Picasso continued to study and absorb these exciting experiments in the art around him. In the summer of 1906, vacationing with Fernande in a Catalan village, Picasso began carving wooden sculptures. In these works, Picasso was driven to a simplification of form by both the technical properties of the wood he worked with and by the compelling memory of the prehistoric Spanish sculpture he had seen in the Louvre. His experience in wood-carving led to changes in his painting; his portrait of Gertrude Stein–in which he so radically simplified her face that it became the image of a chiseled mask, perfectly opaque and yet expressive–marks a crucial shift in his painting. He stopped painting what he saw and started painting what he thought. Stein liked the portrait very much.

At the beginning of 1907, Picasso began a painting, "Les Demoiselles d'Avignon" ("The Young Women of Avignon"), that would become arguably the most important of the century. The painting began as a narrative brothel scene, with five prostitutes and two men–a medical student and a sailor. But the painting metamorphosed as he worked on it; Picasso painted over the clients, leaving the five women to gaze out at the viewer, their faces terrifyingly bold and solicitous. There is a strong undercurrent of sexual anxiety. The features of the three women to the left were inspired by the prehistoric sculpture that had interested him in the summer; those of the two to the right were based on the masks that Picasso saw in the African and Oceanic collections in the Musée d'Ethnographie du Trocadéro in Paris. While no specific African or Pacific sources have been identified, Picasso was deeply impressed by what he saw in these collections, and they were to be one of his primary influences for the next several years. Art historians once classified this phase of Picasso's work as his "Negro Period." French imperialism in Africa and the Pacific was at its high point, and gunboats and trading steamers brought back ritual carvings and masks as curiosities. While the African carvings, which Picasso owned, had a kind of dignified aloofness, he, like other Europeans of his time, viewed Africa as the symbol of savagery. Unlike most Europeans, however, Picasso saw this savagery as a source of vitality and renewal that he wanted to incorporate for himself and for European painting. His interpretation of African art, in these mask-like faces, was based on this idea of African savagery; his brush-strokes are hacking, impetuous, and violent.

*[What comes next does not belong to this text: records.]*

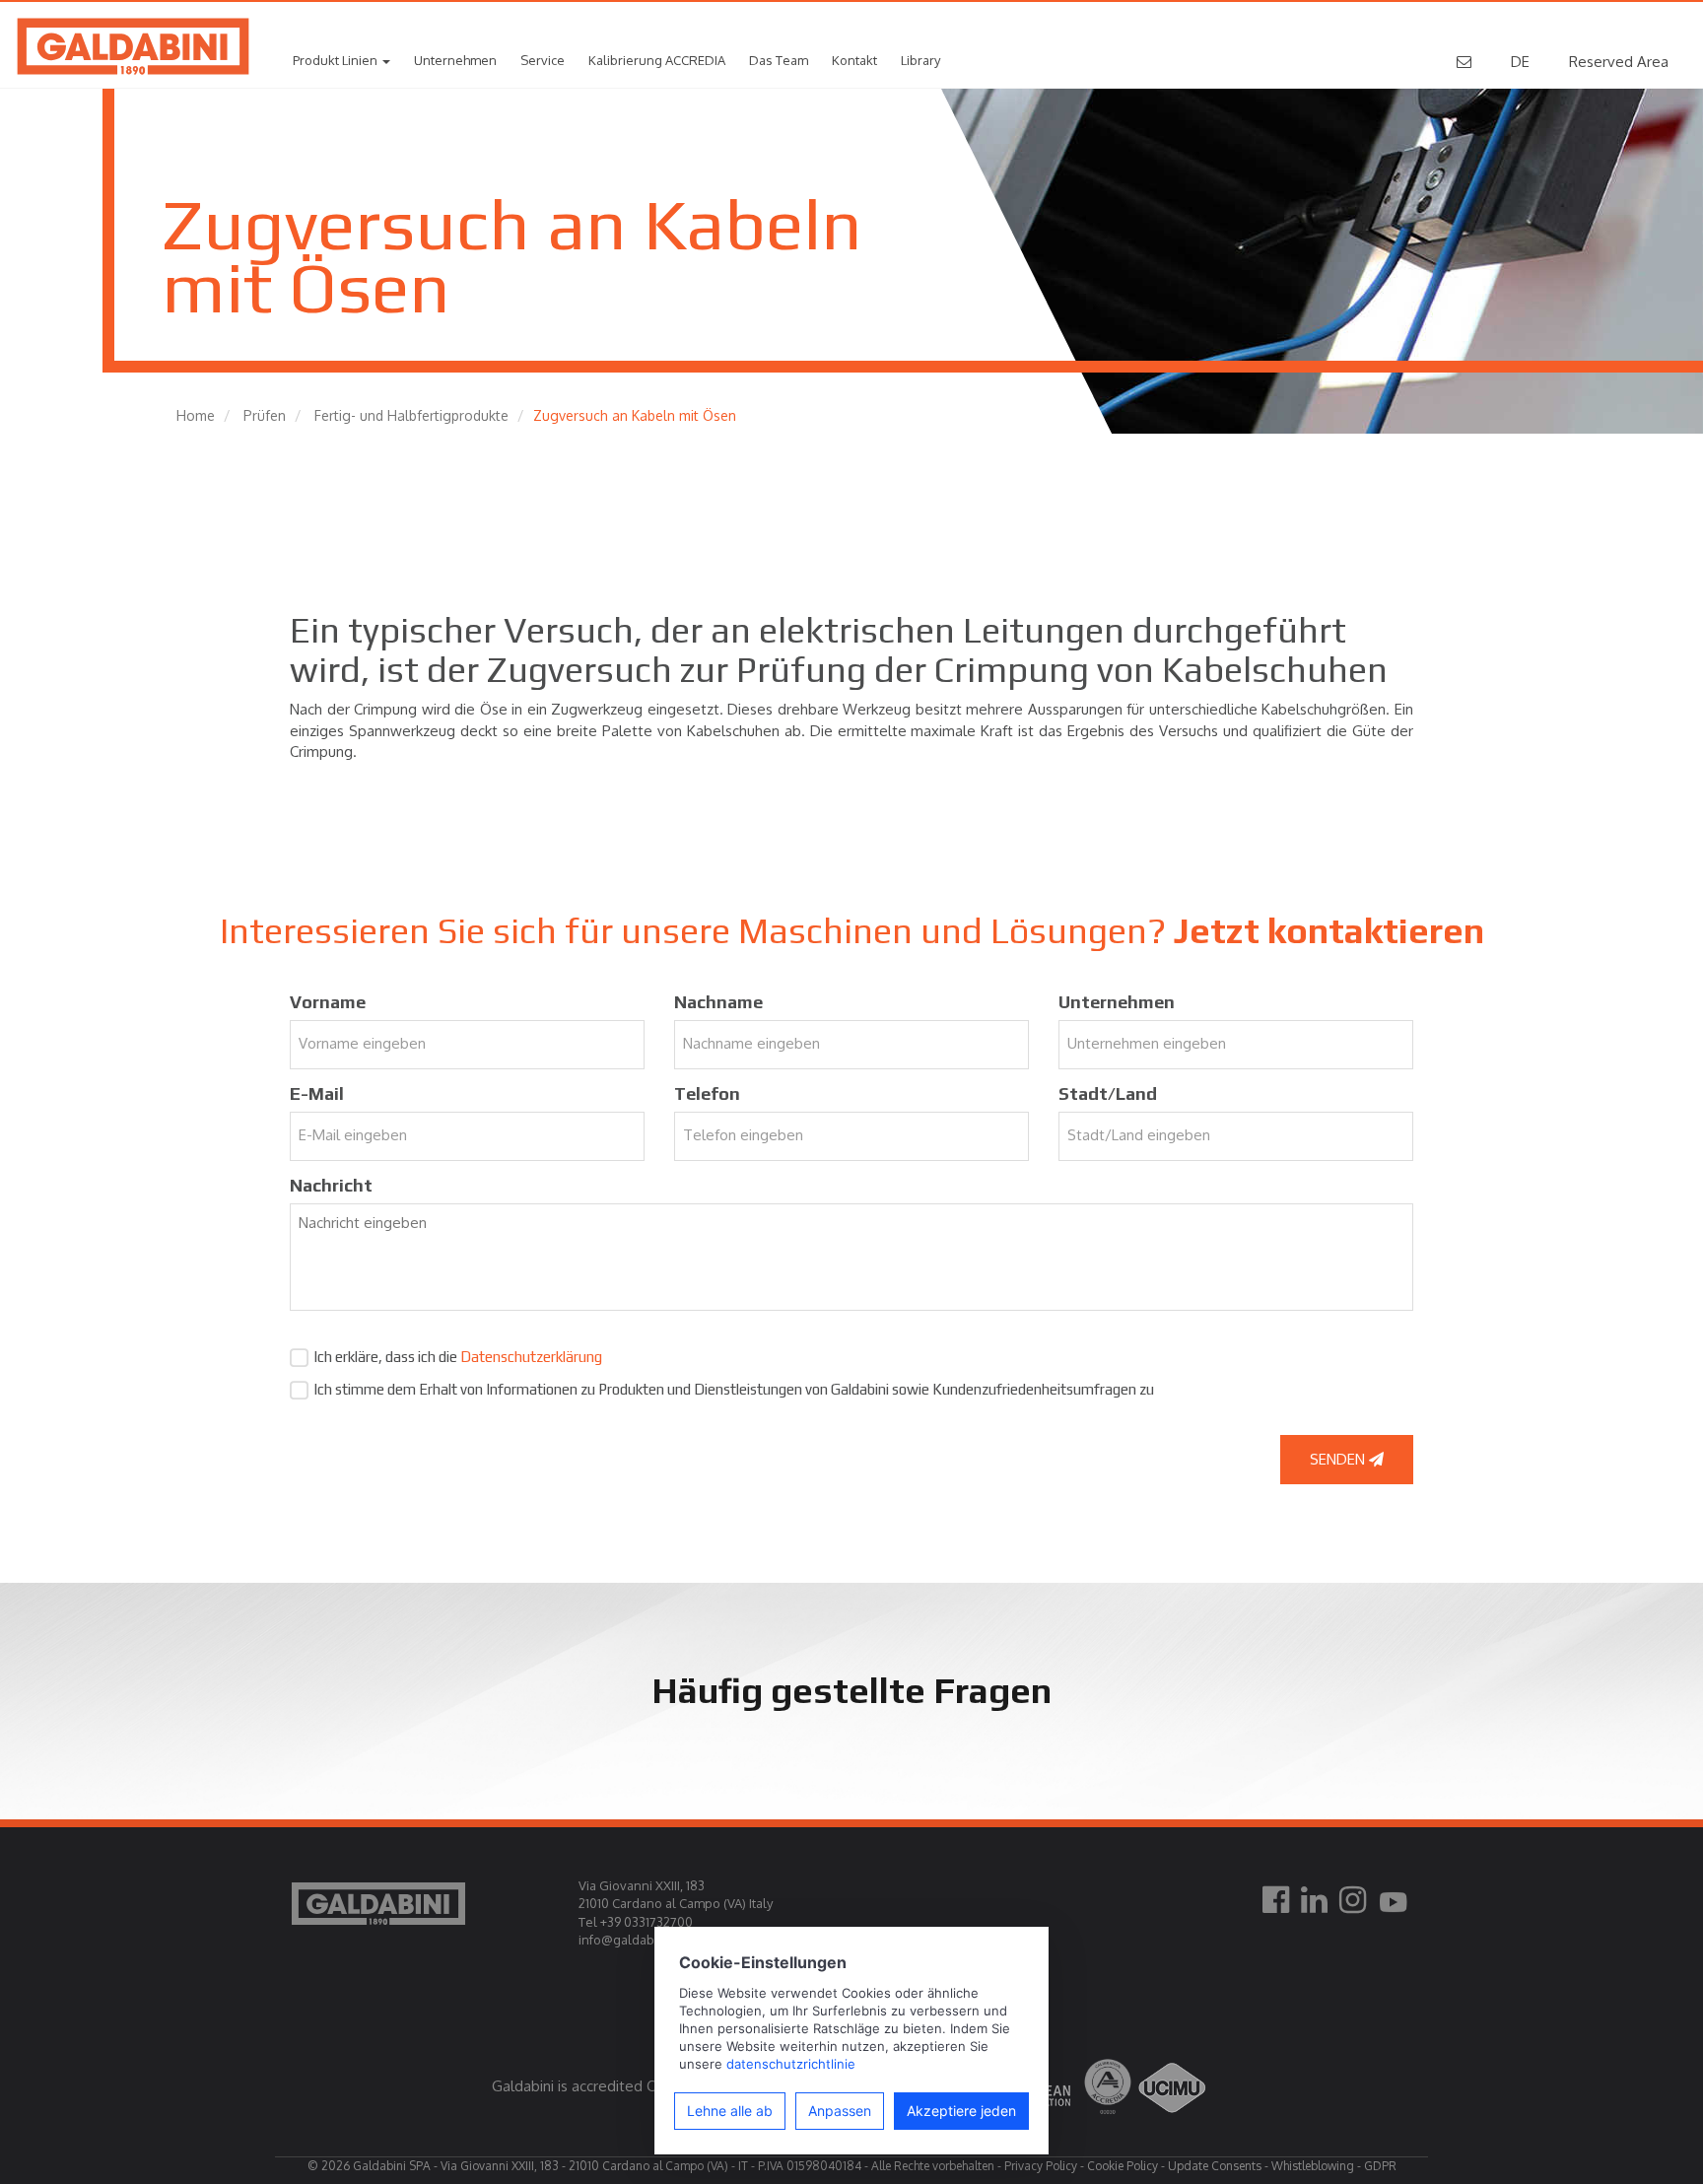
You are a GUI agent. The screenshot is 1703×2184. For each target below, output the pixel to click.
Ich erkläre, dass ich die (457, 1356)
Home (195, 415)
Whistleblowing (1312, 2165)
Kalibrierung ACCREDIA (656, 60)
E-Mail (317, 1093)
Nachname (718, 1001)
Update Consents (1214, 2165)
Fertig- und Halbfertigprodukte (411, 415)
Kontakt (854, 60)
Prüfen (264, 415)
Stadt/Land (1107, 1093)
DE (1520, 61)
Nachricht (331, 1185)
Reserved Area (1619, 61)
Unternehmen (455, 60)
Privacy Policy (1040, 2165)
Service (542, 60)
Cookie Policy (1122, 2165)
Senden (1339, 1459)
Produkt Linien (336, 60)
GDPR (1380, 2165)
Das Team (778, 60)
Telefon (707, 1093)
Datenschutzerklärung (531, 1356)
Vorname (328, 1001)
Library (920, 60)
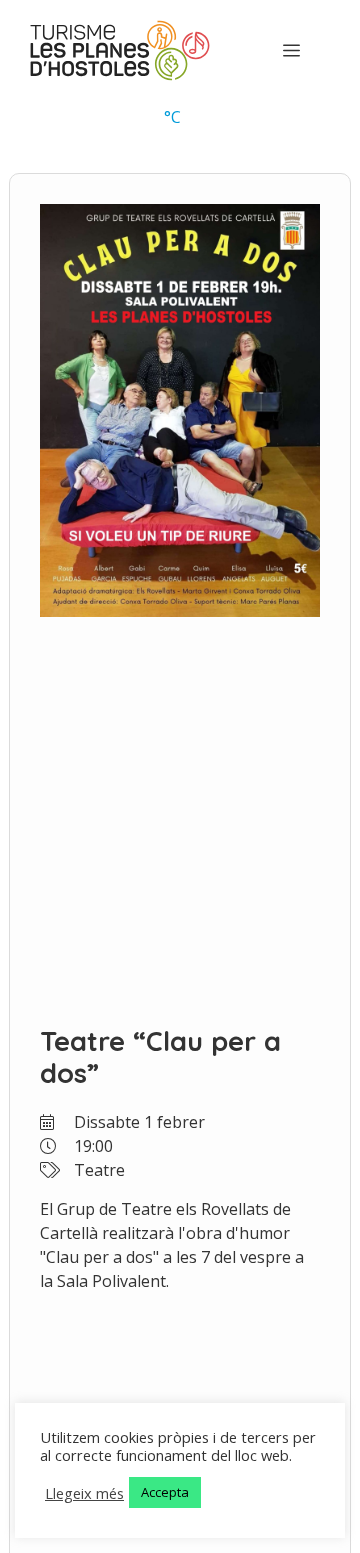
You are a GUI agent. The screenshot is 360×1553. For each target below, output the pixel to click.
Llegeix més (84, 1493)
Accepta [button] (165, 1492)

"Les Demoiselles" was so shockingly new that Gertrude Stein called it "a veritable cataclysm." She meant this, of course, as a compliment. Not only did this painting later become a turning point duly remarked upon in every history of modern art, but Picasso felt at the time that his whole understanding of painting was revised in the course of this canvas' creation. He called it his "first exorcism picture."